En 1933, il adhère au NSDAP (parti nazi) qu’il quitte le 9 septembre 1936. Le 7 janvier 1937, il épouse la princesse héritière des Pays-Bas Juliana, fille unique de la reine Wilhelmine. De cette union naissent quatre filles, la future reine Béatrix, née en 1938, Irene née en 1939, Margriet née en 1943, et Marijke, appelée Christina, née en 1947.

Le prince Bernhard a eu également, entre autres, deux filles illégitimes : Alicia de Bielefeld, née en 1952 d’une mère pilote allemande, et Alexia, née en 1967 de sa maîtresse parisienne Hélène Grinda.

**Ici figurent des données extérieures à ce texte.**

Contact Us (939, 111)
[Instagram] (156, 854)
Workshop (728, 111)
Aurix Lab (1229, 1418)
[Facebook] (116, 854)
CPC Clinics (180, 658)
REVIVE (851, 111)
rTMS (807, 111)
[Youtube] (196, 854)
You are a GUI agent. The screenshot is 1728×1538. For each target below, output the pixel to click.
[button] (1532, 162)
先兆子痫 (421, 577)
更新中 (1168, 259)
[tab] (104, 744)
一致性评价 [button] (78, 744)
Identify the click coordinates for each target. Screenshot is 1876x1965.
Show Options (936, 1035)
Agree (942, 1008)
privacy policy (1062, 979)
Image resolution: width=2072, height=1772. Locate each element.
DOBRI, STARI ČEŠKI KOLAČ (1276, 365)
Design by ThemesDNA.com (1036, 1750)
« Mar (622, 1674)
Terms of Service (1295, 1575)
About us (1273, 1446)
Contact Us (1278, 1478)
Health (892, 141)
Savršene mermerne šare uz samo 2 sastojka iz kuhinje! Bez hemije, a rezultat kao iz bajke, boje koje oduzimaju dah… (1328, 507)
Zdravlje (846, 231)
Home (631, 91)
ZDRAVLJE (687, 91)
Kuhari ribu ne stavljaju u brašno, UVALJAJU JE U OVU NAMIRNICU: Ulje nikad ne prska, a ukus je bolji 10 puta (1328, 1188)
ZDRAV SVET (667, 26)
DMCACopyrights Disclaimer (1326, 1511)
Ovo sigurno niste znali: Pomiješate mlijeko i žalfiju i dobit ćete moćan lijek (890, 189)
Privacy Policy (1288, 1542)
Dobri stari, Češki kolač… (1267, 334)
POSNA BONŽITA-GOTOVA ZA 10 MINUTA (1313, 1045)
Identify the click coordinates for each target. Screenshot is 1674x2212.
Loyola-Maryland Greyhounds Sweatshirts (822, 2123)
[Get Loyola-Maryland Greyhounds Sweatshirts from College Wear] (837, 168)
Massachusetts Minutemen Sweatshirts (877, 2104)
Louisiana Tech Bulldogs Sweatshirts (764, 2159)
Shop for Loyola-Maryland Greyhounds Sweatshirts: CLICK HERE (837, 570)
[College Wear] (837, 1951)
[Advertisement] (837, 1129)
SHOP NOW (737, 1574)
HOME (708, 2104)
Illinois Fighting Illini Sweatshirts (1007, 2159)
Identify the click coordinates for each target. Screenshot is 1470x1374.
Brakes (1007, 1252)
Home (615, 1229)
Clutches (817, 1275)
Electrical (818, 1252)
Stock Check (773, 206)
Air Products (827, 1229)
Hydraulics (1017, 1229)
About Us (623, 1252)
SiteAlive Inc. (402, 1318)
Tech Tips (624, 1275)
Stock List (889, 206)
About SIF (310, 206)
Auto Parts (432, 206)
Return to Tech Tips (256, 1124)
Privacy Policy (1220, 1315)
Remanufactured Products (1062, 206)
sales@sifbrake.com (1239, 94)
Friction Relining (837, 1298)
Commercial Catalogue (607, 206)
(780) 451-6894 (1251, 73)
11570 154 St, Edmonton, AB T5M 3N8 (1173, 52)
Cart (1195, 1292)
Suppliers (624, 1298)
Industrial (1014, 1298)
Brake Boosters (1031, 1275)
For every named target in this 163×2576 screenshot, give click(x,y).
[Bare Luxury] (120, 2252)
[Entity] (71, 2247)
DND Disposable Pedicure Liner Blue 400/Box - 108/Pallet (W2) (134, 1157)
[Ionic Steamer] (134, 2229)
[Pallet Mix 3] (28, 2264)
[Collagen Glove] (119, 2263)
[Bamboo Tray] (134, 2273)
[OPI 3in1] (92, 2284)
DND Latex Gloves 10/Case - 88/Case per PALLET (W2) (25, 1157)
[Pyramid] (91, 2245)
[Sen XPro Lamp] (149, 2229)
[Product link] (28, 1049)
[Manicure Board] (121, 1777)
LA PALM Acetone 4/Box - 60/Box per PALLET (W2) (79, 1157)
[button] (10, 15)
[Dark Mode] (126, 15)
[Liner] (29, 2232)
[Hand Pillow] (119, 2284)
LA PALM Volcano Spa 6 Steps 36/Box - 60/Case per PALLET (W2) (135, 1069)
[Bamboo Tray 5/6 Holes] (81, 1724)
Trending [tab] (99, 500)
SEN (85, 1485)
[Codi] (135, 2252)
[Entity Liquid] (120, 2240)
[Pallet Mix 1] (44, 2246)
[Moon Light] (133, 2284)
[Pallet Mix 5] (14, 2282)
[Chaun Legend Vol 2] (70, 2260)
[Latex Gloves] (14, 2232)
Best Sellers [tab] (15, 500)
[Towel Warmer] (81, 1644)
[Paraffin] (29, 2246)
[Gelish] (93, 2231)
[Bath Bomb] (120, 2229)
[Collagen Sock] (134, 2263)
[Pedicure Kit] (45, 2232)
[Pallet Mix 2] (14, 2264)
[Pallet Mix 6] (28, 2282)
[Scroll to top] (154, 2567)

Lors de l’invasion allemande des Pays-Bas, il se réfugie avec la famille royale en Angleterre. Tandis que sa femme gagne le Canada, il intègre la Royal Air Force comme pilote de chasse et participe à plusieurs missions de combat. Assurant le lien entre la reine et les autorités alliées, il devient, en 1944, commandant en chef des forces armées néerlandaises qui participent à la bataille de Normandie puis à la libération des Pays-Bas. Il reçoit à Amsterdam le 5 mai 1945 la reddition des troupes d’occupation allemandes à Hotel de Wereld (en) à Wageningue.

Quand son épouse devient reine des Pays-Bas en 1948, il devient prince consort et le demeure jusqu’à l’abdication de celle-ci en 1980. Il est considéré comme cofondateur du très controversé groupe Bilderberg, dont la première édition a lieu, en 1954, à Oosterbeek, aux Pays-Bas. Il est en outre le créateur du prix Érasme.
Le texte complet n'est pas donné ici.